§ Supplied passage:

◇ ◇ ◇ ◇

Cesari decided to talk to her son about what was going on. “I tried first to talk him out of (the friendship), which didn’t work.” She later told her son he was old enough to make his own decisions about friends, but she still had the same rules and standards for him, despite how his friend behaved. She also set house rules about when the friend was allowed to visit. Over time, the boys’ relationship subsided.
Friendships often run their course with little or no parental intervention. Resist your instinct to demand your child cut ties with the friend in question. That rarely works, Finch says. In fact, it likely will have the opposite effect.
“If you put yourself in the position of trying to control everything, you’re setting yourself up for a power struggle, and you’re eventually going to lose,” says Finch.
She also emphasizes that tweens and teens learn from their mistakes. As long as they’re not in harm’s way, it should be part of growing up. “They’re getting ready to leave your house in a few years, and you want them to be able to practice freedom and independence, and be able to make mistakes while they’ve still got a safety net.”

◇ ◇ ◇ ◇

§ Source material:
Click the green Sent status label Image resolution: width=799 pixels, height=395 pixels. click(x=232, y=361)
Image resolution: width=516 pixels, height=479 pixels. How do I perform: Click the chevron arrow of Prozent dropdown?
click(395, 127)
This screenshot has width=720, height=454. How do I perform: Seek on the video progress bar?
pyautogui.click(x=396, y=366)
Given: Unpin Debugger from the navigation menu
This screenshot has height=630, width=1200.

◇ ◇ ◇ ◇

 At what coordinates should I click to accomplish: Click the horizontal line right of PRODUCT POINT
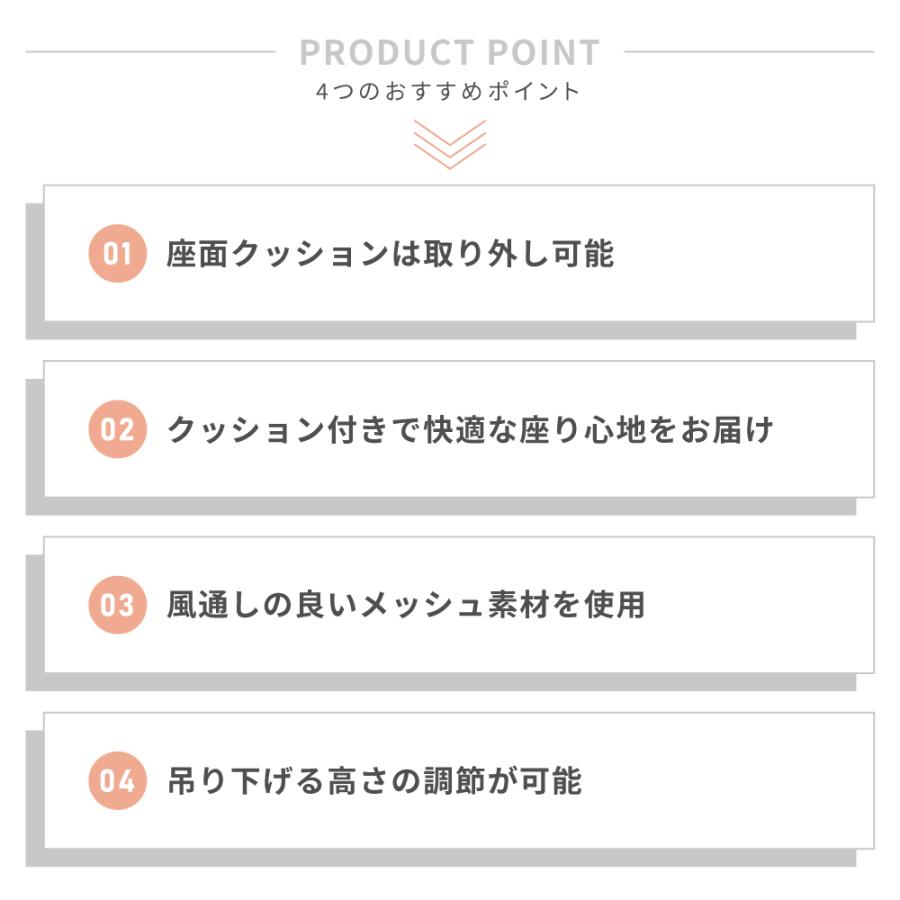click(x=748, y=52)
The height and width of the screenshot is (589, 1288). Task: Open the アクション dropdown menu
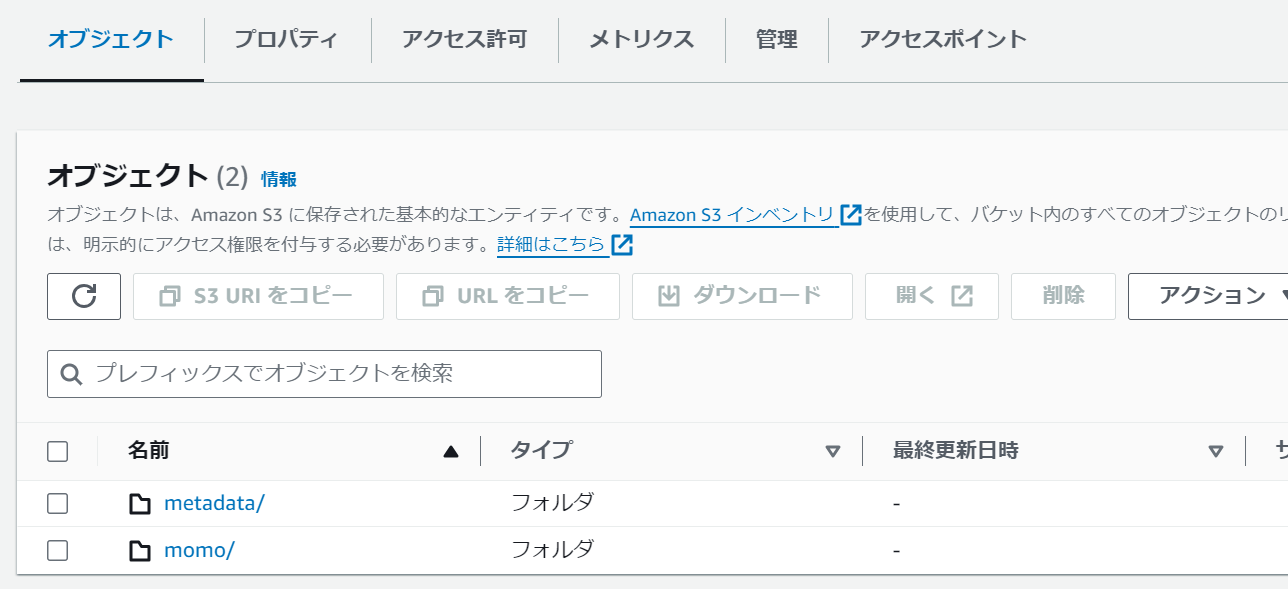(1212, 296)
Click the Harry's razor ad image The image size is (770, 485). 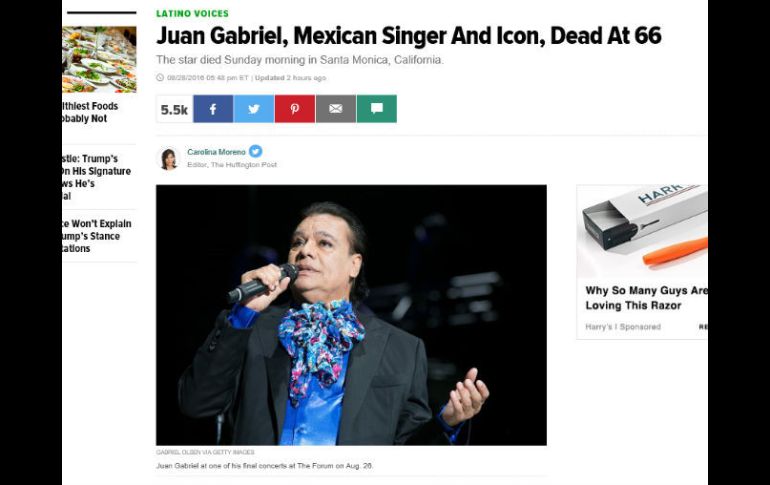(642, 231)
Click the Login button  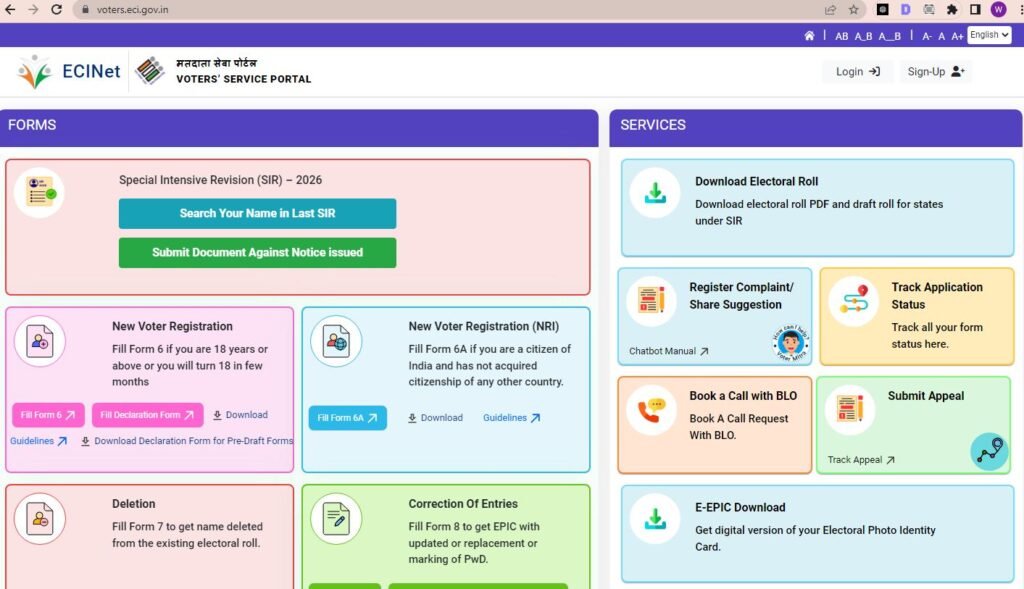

◇ ◇ ◇ ◇

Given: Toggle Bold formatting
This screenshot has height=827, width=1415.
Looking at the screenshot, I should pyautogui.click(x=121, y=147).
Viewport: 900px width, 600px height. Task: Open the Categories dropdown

◇ ◇ ◇ ◇

§ Tasks for this exercise:
a: Using the passage on children's friendships, explain in one to three sentences why parents should not demand that their child end a friendship.
b: Answer these questions from the passage on children's friendships:
(i) What did Cesari try first when she talked to her son?
(ii) What did Cesari set house rules about?
(iii) On what condition should learning from mistakes be part of growing up?
c: Please quote the stretch of the passage on children's friendships from "Friendships often run" through "the opposite effect.".

§ Set of answers:
a: Finch says such a demand rarely works and will likely have the opposite effect. Trying to control everything sets a parent up for a power struggle that the parent will eventually lose.

b:
(i) She tried to talk him out of the friendship.
(ii) She set rules about when the friend was allowed to visit.
(iii) The tweens and teens must not be in harm's way.

c:
Friendships often run their course with little or no parental intervention. Resist your instinct to demand your child cut ties with the friend in question. That rarely works, Finch says. In fact, it likely will have the opposite effect.